Pesticide-induced toxicity is a serious issue which has resulted in plethora of diseases all over the world. The organophosphate pesticide malathion has caused many incidents of poisoning such as cardiac manifestations. The present study was designed to evaluate the effect of Syzygium cumini on malathion-induced cardiotoxicity. Dose optimization of malathion and polyphenols such as curcumin, (−)-epicatechin, gallic acid, butylated hydroxyl toluene, etc. was done by MTT cell proliferation assay. Nuclear deformities, ROS production, and integrity of extra cellular matrix components were analyzed by different techniques. S. cumini methanolic pulp extract (MPE), a naturally derived gallic acid-enriched antioxidant was taken to study its effect on malathion-induced toxicity. Nuclear deformities, ROS production, and integrity of extra cellular matrix components were also analyzed. Twenty micrograms per milliliter LD50 dose of malathion was found to cause stress-mediated responses in H9C2 cell line. Among all the polyphenols, gallic acid showed the most significant protection against stress. Gallic acid-enriched methanolic S. cumini pulp extract (MPE) showed 59.76 % ± 0.05, 81.61 % ± 1.37, 73.33 % ± 1.33, 77.19 % ± 2.38 and 64.19 % ± 1.43 maximum inhibition for DPPH, ABTS, NO, H2O2 and superoxide ion, respectively, as compared to ethanolic pulp extract and aqueous pulp extract. Our study suggests that S. cumini MPE has the ability to protect against the malathion-mediated oxidative stress in cardiac myocytes.

Cardioprotective role of Syzygium cumini against glucose-induced oxidative stress in H9C2 cardiac myocytes.

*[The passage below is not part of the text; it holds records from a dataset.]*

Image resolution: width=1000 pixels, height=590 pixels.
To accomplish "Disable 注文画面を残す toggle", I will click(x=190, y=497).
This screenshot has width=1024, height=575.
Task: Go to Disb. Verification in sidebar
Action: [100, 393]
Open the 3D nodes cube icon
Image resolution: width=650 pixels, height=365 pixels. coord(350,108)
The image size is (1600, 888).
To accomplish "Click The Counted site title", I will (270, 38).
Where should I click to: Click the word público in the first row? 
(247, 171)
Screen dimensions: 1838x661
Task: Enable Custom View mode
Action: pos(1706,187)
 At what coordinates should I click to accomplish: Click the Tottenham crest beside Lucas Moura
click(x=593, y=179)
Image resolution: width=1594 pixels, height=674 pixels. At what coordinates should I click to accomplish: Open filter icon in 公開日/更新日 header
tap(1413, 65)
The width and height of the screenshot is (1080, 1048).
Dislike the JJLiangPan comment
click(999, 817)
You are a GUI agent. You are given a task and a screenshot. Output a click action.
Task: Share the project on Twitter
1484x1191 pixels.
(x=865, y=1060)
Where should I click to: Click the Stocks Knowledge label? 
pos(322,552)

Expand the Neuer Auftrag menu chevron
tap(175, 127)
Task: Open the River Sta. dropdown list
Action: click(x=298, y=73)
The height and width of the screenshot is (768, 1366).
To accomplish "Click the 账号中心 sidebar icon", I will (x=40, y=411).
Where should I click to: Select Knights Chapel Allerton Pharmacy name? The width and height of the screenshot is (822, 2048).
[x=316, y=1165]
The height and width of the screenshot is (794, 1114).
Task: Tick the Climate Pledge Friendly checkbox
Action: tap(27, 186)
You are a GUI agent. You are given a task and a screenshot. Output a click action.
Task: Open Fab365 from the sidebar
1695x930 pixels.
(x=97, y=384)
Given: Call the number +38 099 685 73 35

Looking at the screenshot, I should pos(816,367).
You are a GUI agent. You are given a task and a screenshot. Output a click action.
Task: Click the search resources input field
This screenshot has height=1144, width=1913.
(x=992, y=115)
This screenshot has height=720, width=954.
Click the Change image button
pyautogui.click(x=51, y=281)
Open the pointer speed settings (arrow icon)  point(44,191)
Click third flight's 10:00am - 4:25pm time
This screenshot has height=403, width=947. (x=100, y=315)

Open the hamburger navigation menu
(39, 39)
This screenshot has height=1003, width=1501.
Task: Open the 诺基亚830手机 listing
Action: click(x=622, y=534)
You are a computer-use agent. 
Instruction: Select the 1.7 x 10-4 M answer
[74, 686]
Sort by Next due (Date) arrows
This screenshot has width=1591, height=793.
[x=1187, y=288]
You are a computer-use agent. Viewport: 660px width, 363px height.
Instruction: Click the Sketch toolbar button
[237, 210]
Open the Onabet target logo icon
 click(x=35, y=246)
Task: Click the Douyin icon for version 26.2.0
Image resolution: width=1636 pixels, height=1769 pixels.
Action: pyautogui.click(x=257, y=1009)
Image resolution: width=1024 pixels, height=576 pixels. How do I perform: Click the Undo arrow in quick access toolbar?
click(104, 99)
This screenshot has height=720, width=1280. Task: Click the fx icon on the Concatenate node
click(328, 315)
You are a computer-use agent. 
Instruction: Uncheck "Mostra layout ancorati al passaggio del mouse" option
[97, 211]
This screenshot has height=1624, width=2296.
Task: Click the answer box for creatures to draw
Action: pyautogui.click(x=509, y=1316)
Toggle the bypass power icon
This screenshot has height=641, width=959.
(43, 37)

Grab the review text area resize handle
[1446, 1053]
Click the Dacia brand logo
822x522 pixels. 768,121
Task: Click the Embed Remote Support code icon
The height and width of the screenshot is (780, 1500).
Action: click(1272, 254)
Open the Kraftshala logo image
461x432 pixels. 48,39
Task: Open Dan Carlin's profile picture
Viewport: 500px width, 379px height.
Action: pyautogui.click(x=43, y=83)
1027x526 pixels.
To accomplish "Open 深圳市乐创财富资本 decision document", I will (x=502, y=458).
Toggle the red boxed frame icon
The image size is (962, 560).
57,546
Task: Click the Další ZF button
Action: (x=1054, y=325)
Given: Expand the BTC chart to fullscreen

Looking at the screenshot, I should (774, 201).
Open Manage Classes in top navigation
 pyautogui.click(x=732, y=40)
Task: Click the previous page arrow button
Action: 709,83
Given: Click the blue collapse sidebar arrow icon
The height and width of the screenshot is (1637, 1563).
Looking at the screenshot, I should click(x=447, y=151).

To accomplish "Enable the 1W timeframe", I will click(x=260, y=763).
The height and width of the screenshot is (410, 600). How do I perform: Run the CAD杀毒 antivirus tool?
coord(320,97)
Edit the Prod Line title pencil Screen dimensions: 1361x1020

Diabetic patients are known to have an independent risk of cardiomyopathy. Hyperglycemia leads to upregulation of reactive oxygen species (ROS) that may contribute to diabetic cardiomyopathy. Thus, agents that suppress glucose-induced intracellular ROS levels can have therapeutic potential against diabetic cardiomyopathy. Syzygium cumini is well known for its anti-diabetic potential, but its cardioprotective properties have not been evaluated yet. The aim of the present study is to analyze cardioprotective properties of methanolic seed extract (MSE) of S. cumini in diabetic in vitro conditions. ROS scavenging activity of MSE was studied in glucose-stressed H9C2 cardiac myoblasts after optimizing the safe dose of glucose and MSE by 3-(4,5-dimethyl-thiazol-2-yl)-2,5-diphenyl tetrazolium bromide. 2',7'-dichlorfluorescein diacetate staining and Fluorescence-activated cell sorting analysis confirmed the suppression of ROS production by MSE in glucose-induced cells. The intracellular NO and H2O2 radical-scavenging activity of MSE was found to be significantly high in glucose-induced cells. Exposure of glucose-stressed H9C2 cells to MSE showed decline in the activity of catalase and superoxide dismutase enzymes and collagen content. 4',6-diamidino-2-phenylindole, propidium iodide and 10-N-nonyl-3,6-bis (dimethylamino) acridine staining revealed that MSE protects myocardial cells from glucose-induced stress. Taken together, our findings revealed that the well-known anti-diabetic S. cumini can also protect the cardiac cells from glucose-induced stress.